Monday, April 25, 2016

A new interpreter for EASE (5): Support for script keywords

EASE scripts registered in the preferences support  a very cool feature: keyword support in script headers. While this does not sound extremely awesome, it allows to bind scripts to the UI and will allow for more fancy stuff in the near future. Today we will add support for keyword detection in registered BeanShell scripts.

Read all tutorials from this series.

Source code for this tutorial is available on github as a single zip archive, as a Team Project Set or you can browse the files online. 

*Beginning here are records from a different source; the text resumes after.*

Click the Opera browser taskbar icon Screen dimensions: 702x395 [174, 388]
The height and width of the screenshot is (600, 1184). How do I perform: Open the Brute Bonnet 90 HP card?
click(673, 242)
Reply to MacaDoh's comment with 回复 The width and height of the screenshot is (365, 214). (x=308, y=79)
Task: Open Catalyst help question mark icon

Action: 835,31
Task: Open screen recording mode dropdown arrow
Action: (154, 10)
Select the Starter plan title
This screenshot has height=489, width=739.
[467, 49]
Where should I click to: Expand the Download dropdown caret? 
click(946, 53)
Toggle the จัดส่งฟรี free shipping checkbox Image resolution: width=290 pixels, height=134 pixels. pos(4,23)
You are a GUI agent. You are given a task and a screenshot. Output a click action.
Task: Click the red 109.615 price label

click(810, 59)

Step 1: Provide a code parser

Code parser is a big word. Currently all we need to detect in given script code are comments. As there already exists a corresponding base class, all we need to do is to provide a derived class indicating comment tokens:
package org.eclipse.ease.lang.beanshell;

import org.eclipse.ease.AbstractCodeParser;

public class BeanShellCodeParser extends AbstractCodeParser {

 @Override
 protected boolean hasBlockComment() {
  return true;
 }

 @Override
 protected String getBlockCommentEndToken() {
  return "*/";
 }

 @Override
 protected String getBlockCommentStartToken() {
  return "/*";
 }

 @Override
 protected String getLineCommentToken() {
  return "//";
 }
}

Step 2: Register the code parser

Similar to registering the code factory, we also need to register the code parser. Open the plugin.xml and select the scriptType extension for BeanShell. There register the code parser from above. Now EASE is able to parse script headers for keywords and interprets them accordingly.